TPG & Vodafone Slam ACCC For Hurting Competition
The Australian Competition and Consumer Commission has been accused of hurting competition and not understanding the commercial realities of its decision to block a $15 billion merger between Vodafone and TPG.
TPG abandoned its plans to build a new mobile network after the government’s ban on Huawei technology and instead sought a merger with Vodafone.
The two companies are now challenging the Commission’s decision in the Federal Court.
In the first day of hearings yesterday, the court heard TPG was no longer capable of delivering a competitive mobile network, and in any case, had planned for a 4G network the market has now moved on from.
Vodafone Hutchison Australia’s counsel Peter Brereton, QC accused the ACCC of not operating in “the real commercial world”, according to the AFR.
He said any network TPG now built would have poor coverage and capacity.
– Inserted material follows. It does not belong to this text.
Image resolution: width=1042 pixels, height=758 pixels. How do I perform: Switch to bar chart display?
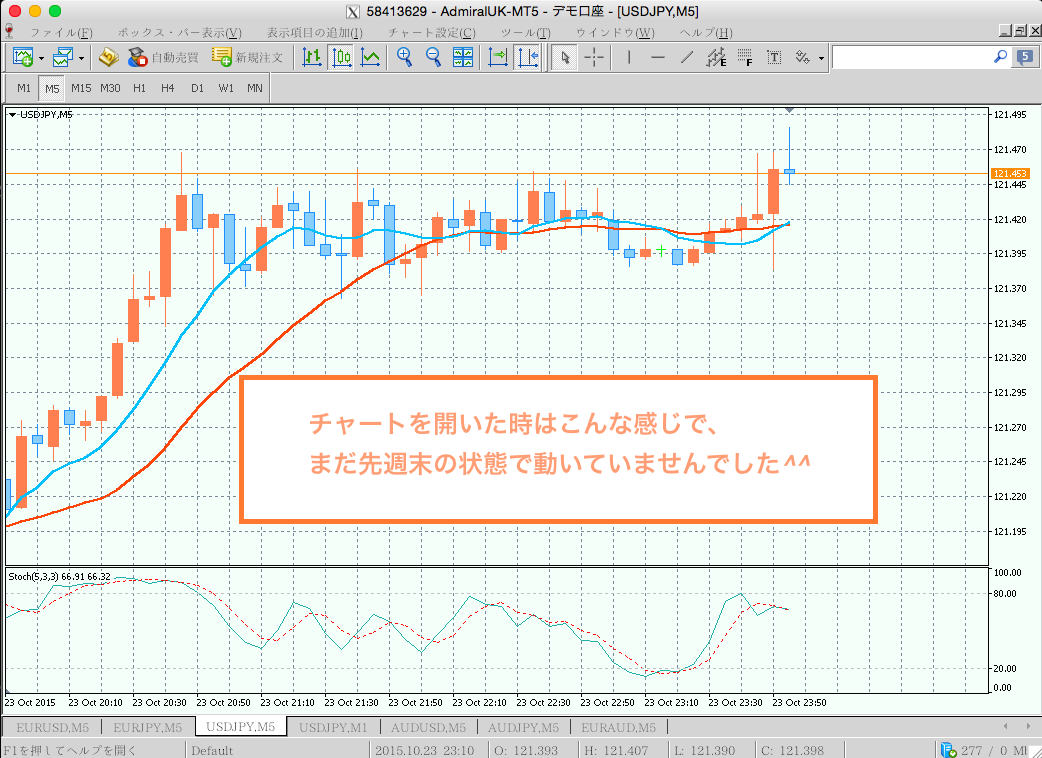click(311, 57)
His case will focus on the impact of the Huawei ban, the cost of building a network and the access to capital investment to do so.
The Commission’s case will largely rest on the technicalities of upgrading a 4G network to a 5G one.
TPG’s counsel, Ruth Higgins, QC said any suggestion the telco would revive its plans for a new network didn’t stand up to scrutiny and the ACCC’s argument “hinges on the notion that because TPG tried before, it will try again”.
Notoriously private TPG boss David Teoh is due to appear in court today to defend his company’s decision to abandon the planned network, in the face of some claims that it only did so to try and get its merger with Vodafone over the line.
Vodafone Australia CEO Iñaki Berroeta faced the court yesterday, where he defended his company against claims from the ACCC that it was downplaying its ability to compete with Telstra and Optus.
According to the Australian, he told the court Vodafone has less per customer spectrum than the two bigger telcos, leading to congestion issues among others on the network.
The hearing continues today and is expected to last several weeks.